Legislation authored by Senator Robert Singer and Senate President Steve Sweeney that would upgrade current law to better protect those with developmental disabilities from being victimized by the acts of others that are dangerous and potentially deadly gained Assembly approval. The measure was approved with a vote of 65-1. Previously approved by the Senate, it now goes to the governor.
Legislation by Sen.
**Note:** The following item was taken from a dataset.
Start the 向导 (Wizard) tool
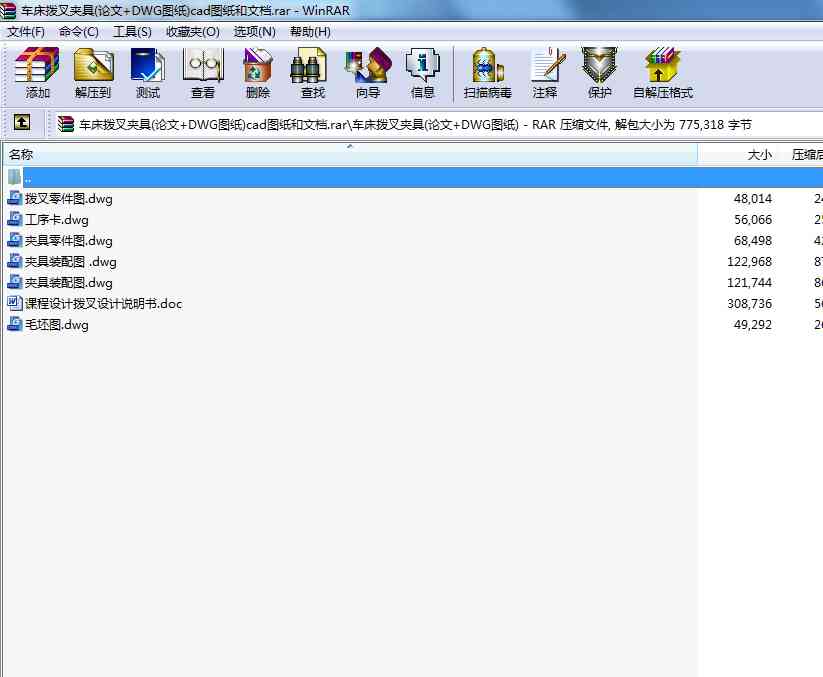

Robert Singer and Senate President Steve Sweeney to better protect those with developmental disabilities was prompted by an incident that resulted in the near drowning of Parker Drake, a 19-year-old autistic man with diabetes. (Christine Marshall)
The bill, S-2940/A-4531, would better define reckless endangerment laws and increase punishment and penalties for putting others at risk, with the strongest penalties for those whose victims have cognitive impairments.
“Bullying or taking advantage of anyone, especially those who are less able to protect themselves, is not only wrong but can have life threatening consequences,” said Singer. “This legislation will make certain anyone who commits this type of troubling act is held responsible. I thank my colleagues for taking a stand to increase protections for those with disabilities and to make it clear this type of behavior won’t be tolerated in New Jersey.”
“This bill will update current law to better protect those with developmental disabilities from being victimized by thoughtless and even malicious acts of cruelty,” said Senator Sweeney. “These are potentially dangerous actions against those with vulnerabilities that can’t be tolerated or ignored. This should send a message that will help prevent acts of cruel indifference.”
The need for the new law was highlighted by an incident in Manasquan, where a 19-year-old autistic man with diabetes was coerced into jumping into the frigid waters of the Atlantic Ocean in February in exchange for $20 and two packs of cigarettes. The two men who enticed the victim videotaped the encounter and posted it to social media. The victim survived, but his insulin device froze and he was put at risk of hypothermia and drowning.
Current law is limited in its ability to prosecute those who knowingly endanger others or target them because of a mental disability. Senator Singer and Senator Sweeney rewrote the current endangerment statutes into one generalized law that includes gradations in punishment based on the injury to the victim or the status of the victim.
Under the bill, it would be a crime of the fourth degree to recklessly engage in conduct that creates a “substantial risk of bodily injury” to a person with a developmental disability, punishable by a prison term up to 18 months or a fine up to $10,000, or both; a crime of the third degree if the conduct creates a “substantial risk of serious bodily injury,” with potential prison term of three to five years, a fine up to $15,000, or both, and a second degree crime if it creates a “substantial risk of death,” subject to a term of five to ten years, a fine up to $150,000, or both.
Senator Singer and Senator Sweeney worked on the legislation with a number of advocacy groups, including Autism New Jersey, Disability Rights New Jersey, NJ ARC and the New Jersey Council of Developmental Disabilities.
“Autism New Jersey is grateful for Senator Singer and Senator Sweeney’s leadership, compassion, and desire for justice. If their legislation is enacted, it would criminalize activity that creates substantial risk for individuals with developmental disabilities and assess greater legal penalties for such action,” said Dr. Suzanne Buchanan, Executive Director of Autism New Jersey. “Individuals with autism would have new protections under the law and make New Jersey a safer place for everyone, especially our most vulnerable citizens.”
The bill defines “developmental disability” as a severe, chronic disability attributable to a mental or physical impairment that is manifest before age 22, is likely to continue indefinitely, results in the need for continued care and results in substantial functional limitations in three or more of the following areas: self-care, receptive and expressive language, learning, mobility, self-direction and capacity for independent living or economic self-sufficiency.
The bill would also establish new criminal offenses when the victims are not developmentally disabled, with less severe penalties.